Capsular Distension for Adhesive Capsulitis
Case Vignette
A) Stage I: Freezing, painful
B) Stage II: Frozen, stiff
C) Stage III: Global loss of ROM, extreme pain
D) Stage IV: Persistent stiffness, no pain
Capsular Distension (Hydrodilation)
How does capsular distension work? This is debated among orthopedists. Most agree that capsular rupture contributes to a mechanical resolution of shoulder stiffness. What is less clear is whether dilation, slow capsular deformation and/or capsular rupture are the key elements. In a study of manipulation under general anesthesia (MUA), the authors found no correlation between the tactile sensation of tearing the capsule to the patients final outcome (Dodenhoff 2000). Another proposed mechanism is reversal of the myofibroblastic activity that occurs by joint distension.
How effective is capsular distension? A 2008 Cochrane review evaluated capsular distension across 5 trials with 196 patients.

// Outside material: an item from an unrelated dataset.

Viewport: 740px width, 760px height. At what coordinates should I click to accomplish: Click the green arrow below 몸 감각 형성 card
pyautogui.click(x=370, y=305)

They conclude there is “silver” level evidence that arthrographic distension with saline and steroid provides short‐term benefits in pain, range of movement and function in adhesive capsulitis (Buchbinder 2008).

Image 4. Ultrasound image of late capsular distension with needle in plane (courtesy of Dr Troyer and Dr Concepcion)
How does hydrodilation compare to surgical management? Queraishi et al compared 17 patients who received shoulder MUA, to 19 patients who received hydrodilation (Quraishi 2007). They found higher Constant scores but similar range of motion at 6 months, however the hydrodilation group (94%) had a higher patient satisfaction rate compared to MUA (81%). The authors also commented on the added benefit of avoiding general anesthesia and risk of surgical injuries such as fracture or cuff injury. Currently, there are no studies comparing hydrodilation to arthroscopic arthrolysis.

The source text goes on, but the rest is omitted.